An analysis of a year's worth of data involving 144 Henry Ford patients with diabetes who worked with Ms. Hopkins-Johnson found that 56.9% had lowered their HbA1c by at least 1% compared with 36.2% in a control group.
Pitfalls to consider
Dr. Kangovi cautioned that tying a CHW's responsibilities to a single condition or medical challenge, such as improving diabetes control or mammography screening, can make it harder to scale up the program. IMPaCT has developed a patient-centered approach in which the community health worker conducts a semistructured interview, soliciting where patients most want to improve their health.
For instance, one patient might need a reason to get out of bed in the morning, and the community health worker might help him sign up for an art class at the local rec center, Dr. Kangovi said.
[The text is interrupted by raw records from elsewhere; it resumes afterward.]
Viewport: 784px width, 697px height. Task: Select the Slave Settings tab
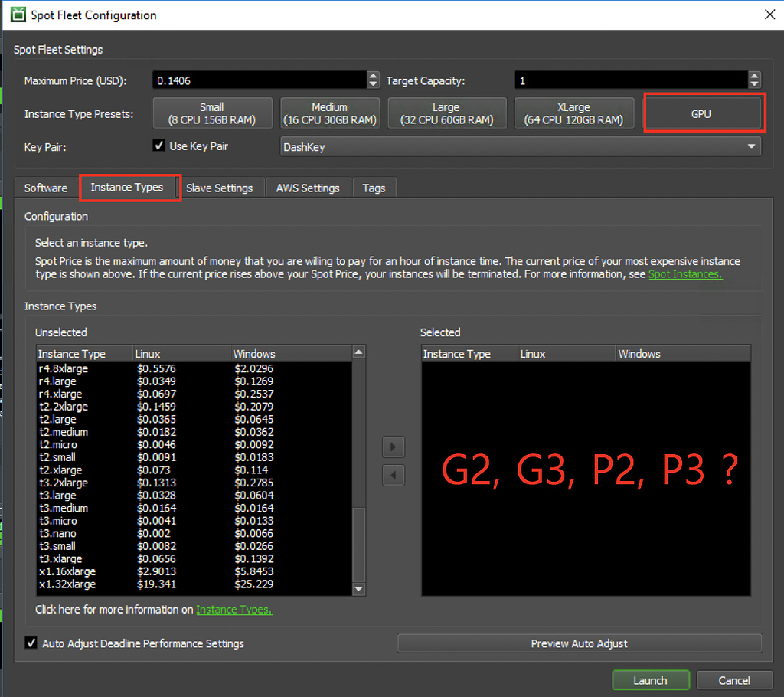pyautogui.click(x=219, y=188)
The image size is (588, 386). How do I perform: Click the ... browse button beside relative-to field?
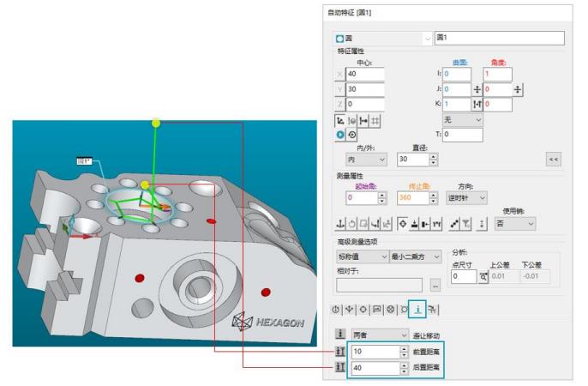(435, 284)
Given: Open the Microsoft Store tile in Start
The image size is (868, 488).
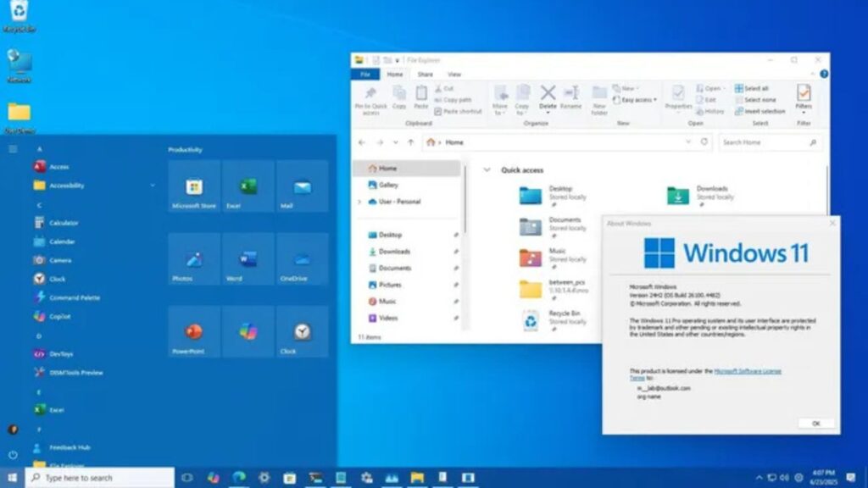Looking at the screenshot, I should click(x=194, y=187).
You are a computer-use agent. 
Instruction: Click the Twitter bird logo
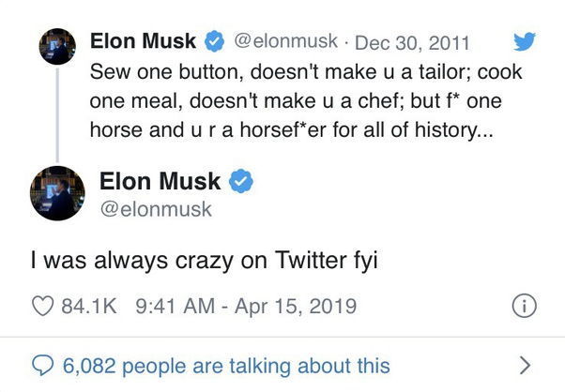[x=525, y=41]
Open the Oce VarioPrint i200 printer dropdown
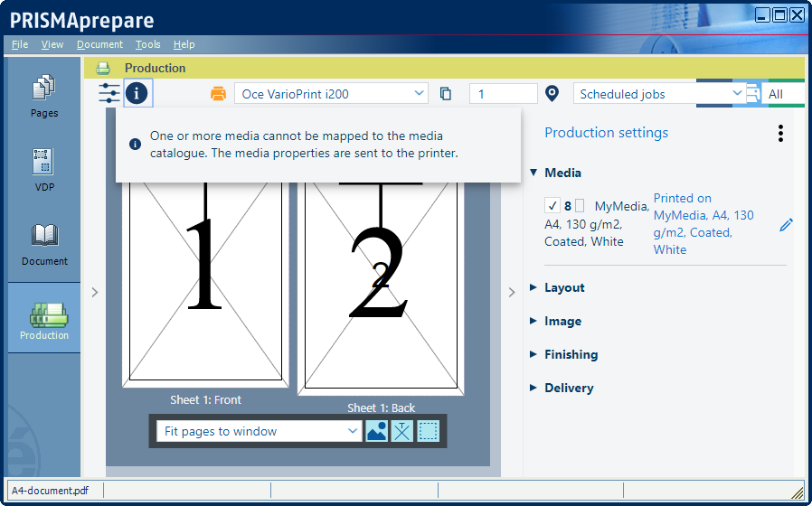The height and width of the screenshot is (506, 812). (x=331, y=94)
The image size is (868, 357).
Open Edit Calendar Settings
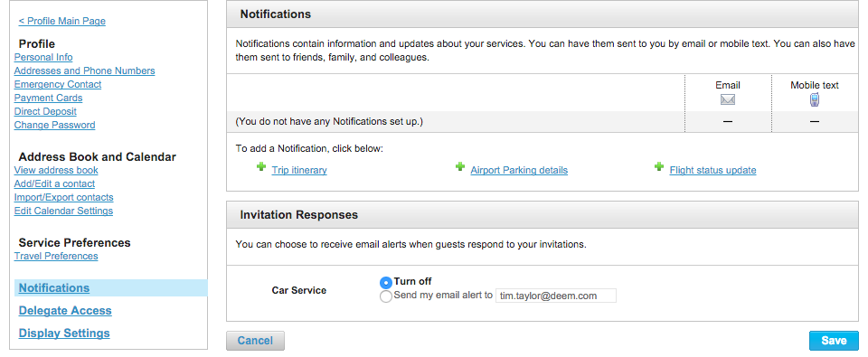pos(63,211)
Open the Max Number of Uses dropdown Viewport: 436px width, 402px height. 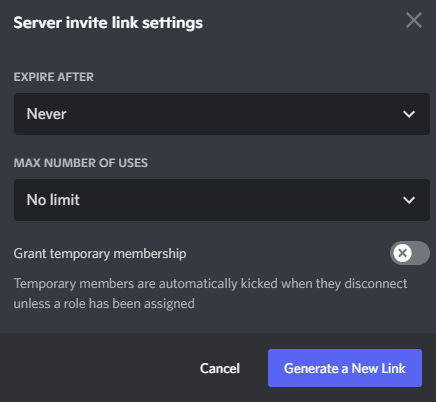point(222,200)
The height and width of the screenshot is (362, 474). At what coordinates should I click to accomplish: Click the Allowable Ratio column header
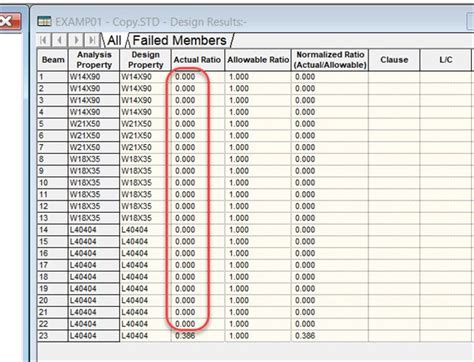258,60
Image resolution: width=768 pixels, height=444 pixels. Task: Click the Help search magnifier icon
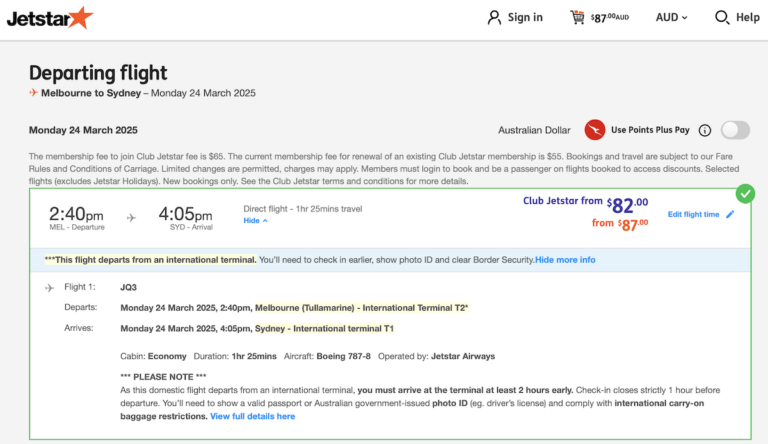tap(722, 17)
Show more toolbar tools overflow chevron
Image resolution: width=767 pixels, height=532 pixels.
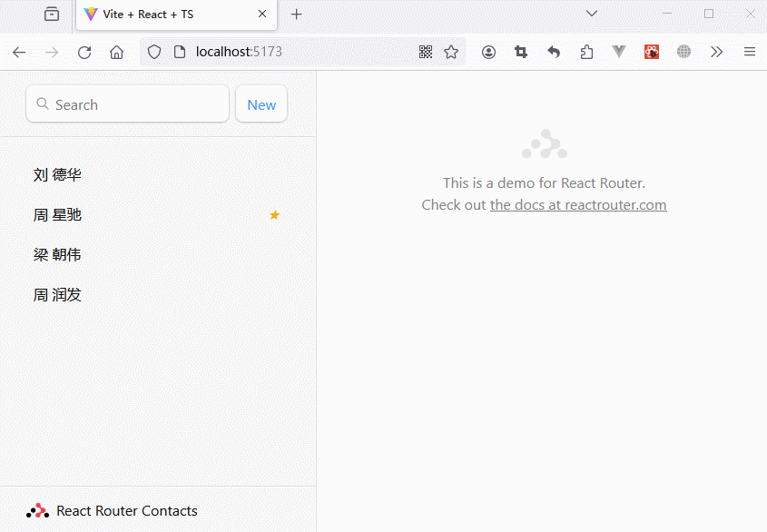717,53
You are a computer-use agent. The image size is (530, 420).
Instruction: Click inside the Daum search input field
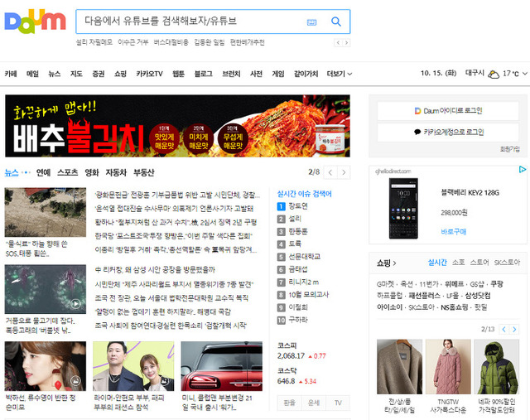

Another might be fretting most about affording glucose test strips, so they work on that first, she said.
“I think clinicians have a lot of reluctance or skepticism with letting patients drive the agenda,” she said. “But what we've found through three clinical trials is that the very patient-centered empowerment approach, rather than the targeted approach, actually I think is what lets us move these hard clinical outcomes in the end, that patients are the experts at what they need.”
In IMPaCT, the community health workers are embedded in clinical teams, so they build relationships with both a roster of patients and their clinicians, Dr. Kangovi said. She discourages clinics and practices who are considering adding CHWs to try to shoulder the logistics of hiring, training, and supervising them. A more efficient approach, she said, is to contract with an outside resource or center that can provide training and other services and then deploy the CHWs back to the practice.
Regardless of their precise roles and program designs, the work prospects for CHWs look bullish. Other 2018 data from the Bureau of Labor Statistics, which combines CHWs and health educators into a single category, predicts job growth of 11% through 2028.
All of these additional workers will need training in core competencies, such as communication, behavior change, and goal setting, Mr. Matos said, plus additional specialized training for those who will focus on pregnancy, diabetes, or another medical condition. The National Association of Community Health Workers is planning to compile a list of training resources, he said.
Like others, Mr. Matos emphasized that doctors and other clinicians should be ready to provide some latitude to maximize their investment in this growing CHW workforce. “They can't make life miserable for them and try to alter their character to be mini-doctors or mini-nurses,” he said. “You have to give them the freedom to do what they know how to do.”